He is driving the country to financial ruin. And his own party is letting it happen.

By Mark Sanford
Mr. Sanford is a former candidate for the 2020 Republican presidential nomination.
Feb. 18, 2020, 5:00 a.m.

People have a tragic flaw: Sometimes we want others to do the thinking for us. And across the ages promoters and con men have been more than willing to oblige. They invite us to indulge in the fantasy that a newfound father figure will fix it all, though it never works out that way.

This is the premise of a prescient book from 1841, “Extraordinary Delusions and the Madness of Crowds,” by the Scottish journalist Charles MacKay, which documents in extensive detail the moments when entire societies have set aside their own good judgment under the spell of a charlatan.

We are in one of those moments today.

President Trump’s abandonment of fiscal responsibility will prove disastrous — whether we think about it or not. His State of the Union address underscored his own thinking; it was long on pander and did not address our country’s bleak financial state.

Yet amazingly, conservatives whom I have long respected somehow look the other way.

What if it were President Barack Obama allowing the national debt to grow by a trillion dollars a year, despite the booming economy? What if other Republican presidents had abandoned the idea of trying to get to a balanced budget over the next 10 years? We would hear howls of protest. But now? Crickets.

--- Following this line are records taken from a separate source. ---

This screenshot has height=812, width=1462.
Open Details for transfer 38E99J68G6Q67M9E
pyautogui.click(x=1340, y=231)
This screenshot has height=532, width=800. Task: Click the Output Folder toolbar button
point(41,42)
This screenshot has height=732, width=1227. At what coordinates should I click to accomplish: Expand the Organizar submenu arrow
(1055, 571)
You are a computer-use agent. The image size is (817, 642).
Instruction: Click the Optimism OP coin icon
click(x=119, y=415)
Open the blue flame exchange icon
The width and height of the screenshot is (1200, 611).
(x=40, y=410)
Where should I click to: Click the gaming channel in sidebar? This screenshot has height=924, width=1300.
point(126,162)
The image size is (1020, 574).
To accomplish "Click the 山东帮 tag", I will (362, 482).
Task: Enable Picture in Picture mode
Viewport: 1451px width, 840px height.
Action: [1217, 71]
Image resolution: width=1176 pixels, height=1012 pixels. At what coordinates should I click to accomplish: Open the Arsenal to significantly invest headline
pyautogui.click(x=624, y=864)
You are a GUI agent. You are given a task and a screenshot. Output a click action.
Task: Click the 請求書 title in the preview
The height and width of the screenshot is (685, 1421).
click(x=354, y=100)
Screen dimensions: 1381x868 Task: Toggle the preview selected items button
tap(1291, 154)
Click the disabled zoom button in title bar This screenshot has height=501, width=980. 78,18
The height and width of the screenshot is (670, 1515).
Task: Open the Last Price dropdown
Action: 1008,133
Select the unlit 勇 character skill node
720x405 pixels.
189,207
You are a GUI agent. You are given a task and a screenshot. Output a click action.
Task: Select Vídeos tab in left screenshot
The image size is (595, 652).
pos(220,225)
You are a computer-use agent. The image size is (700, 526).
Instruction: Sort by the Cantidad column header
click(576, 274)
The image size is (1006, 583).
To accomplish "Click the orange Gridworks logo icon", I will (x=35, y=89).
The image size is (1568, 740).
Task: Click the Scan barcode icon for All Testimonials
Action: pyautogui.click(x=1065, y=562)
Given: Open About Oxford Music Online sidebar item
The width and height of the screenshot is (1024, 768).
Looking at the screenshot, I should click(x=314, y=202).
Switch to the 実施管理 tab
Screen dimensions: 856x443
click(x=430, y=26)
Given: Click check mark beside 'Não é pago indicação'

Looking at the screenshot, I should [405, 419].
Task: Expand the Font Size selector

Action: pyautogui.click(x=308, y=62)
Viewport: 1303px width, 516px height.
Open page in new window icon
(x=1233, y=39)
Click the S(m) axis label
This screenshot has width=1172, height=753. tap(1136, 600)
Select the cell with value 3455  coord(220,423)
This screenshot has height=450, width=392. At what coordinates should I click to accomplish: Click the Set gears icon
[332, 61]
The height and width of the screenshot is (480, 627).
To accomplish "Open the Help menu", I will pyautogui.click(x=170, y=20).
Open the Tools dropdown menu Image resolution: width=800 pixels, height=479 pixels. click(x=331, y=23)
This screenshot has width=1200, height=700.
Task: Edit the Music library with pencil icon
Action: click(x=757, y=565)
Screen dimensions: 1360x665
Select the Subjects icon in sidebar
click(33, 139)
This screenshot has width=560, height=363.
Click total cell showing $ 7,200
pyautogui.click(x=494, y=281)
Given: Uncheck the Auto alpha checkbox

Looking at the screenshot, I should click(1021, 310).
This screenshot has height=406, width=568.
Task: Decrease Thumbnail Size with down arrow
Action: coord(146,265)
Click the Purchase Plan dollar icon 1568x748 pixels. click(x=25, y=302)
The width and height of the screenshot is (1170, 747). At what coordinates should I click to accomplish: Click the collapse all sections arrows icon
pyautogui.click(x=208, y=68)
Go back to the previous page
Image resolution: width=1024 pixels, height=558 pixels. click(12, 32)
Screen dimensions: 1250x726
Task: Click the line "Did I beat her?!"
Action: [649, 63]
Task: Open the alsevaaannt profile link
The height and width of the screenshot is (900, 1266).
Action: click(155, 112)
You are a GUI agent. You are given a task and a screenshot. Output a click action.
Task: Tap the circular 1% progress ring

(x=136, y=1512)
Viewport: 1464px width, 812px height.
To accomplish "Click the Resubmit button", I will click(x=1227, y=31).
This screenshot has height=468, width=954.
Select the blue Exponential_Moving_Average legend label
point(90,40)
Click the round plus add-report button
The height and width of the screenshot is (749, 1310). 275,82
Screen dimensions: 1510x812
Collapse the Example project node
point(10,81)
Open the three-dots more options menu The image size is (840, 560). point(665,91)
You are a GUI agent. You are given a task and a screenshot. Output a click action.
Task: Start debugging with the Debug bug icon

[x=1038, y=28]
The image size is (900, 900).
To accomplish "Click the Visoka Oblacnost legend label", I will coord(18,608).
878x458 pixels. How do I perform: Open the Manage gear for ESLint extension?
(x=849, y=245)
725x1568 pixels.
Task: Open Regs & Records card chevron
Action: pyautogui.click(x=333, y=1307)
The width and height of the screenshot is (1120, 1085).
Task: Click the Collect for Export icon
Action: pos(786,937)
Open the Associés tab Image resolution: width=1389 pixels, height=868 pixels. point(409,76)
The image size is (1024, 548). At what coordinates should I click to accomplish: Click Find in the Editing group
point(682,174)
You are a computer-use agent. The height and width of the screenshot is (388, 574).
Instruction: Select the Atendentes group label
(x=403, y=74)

This is a mistake. What is accumulating is deadly: Bad finances kill countries. There is no bigger issue.

And so while the president’s State of the Union was certainly a made-for-TV moment, with a proverbial “chicken for every conservative pot,” his time in office has left out the main ingredient of what conservatism used to be based on — how big is government, and are we paying for the government we own? He didn’t even mention our country’s looming debt and deficits in the speech. Not once.

Milton Friedman said years ago that the ultimate measure of government was what it spent. By this account the administration has been a gut-wrenching failure.

The administration’s neglect of our nation’s financial health long precedes the president’s address. In 2017, when I was still a member of the House Budget Committee, I clashed with Mick Mulvaney, who was then the acting budget director, over the administration’s optimistic budget assumptions.

I said, flat out, that the budget was a lie. Its numbers could never materialize because it was wishful thinking. And time proved me right.

Some of my conservative friends, when I criticize the president, respond that a President Sanders would be even worse for the deficit. True — but that makes it all the more important for those of us on the right to vigorously challenge the president’s reckless financial path. If the left has abandoned all sense of fiscal discipline, we have to be the ones to talk numbers that most seem to have somehow forgotten.

Here are three things to ponder for those of us who believe in math, markets and sustaining the American dream.

First, despite the president’s words, financially we have never been as vulnerable as a country since the Great Depression and World War II. We have never run deficits this big in peacetime. What happens to them when the economy cools?

Even today, with low interest rates, the fastest-growing spending item for the federal government is interest on the national debt. Over the next 10 years, we are projected to move from spending about $400 billion in interest a year to about $1 trillion. That could amount to over $7 trillion in interest payments.

Second, such persistent debt will have enormous consequences for national security — it always does. The historian Paul Kennedy, in his book “The Rise and Fall of Great Powers,” argues that military might without healthy budgets to back it up leads to a hollow force, good on paper but unprepared to fight. I agree. We should all be worried by the fact that we will soon be spending more on interest than on our military.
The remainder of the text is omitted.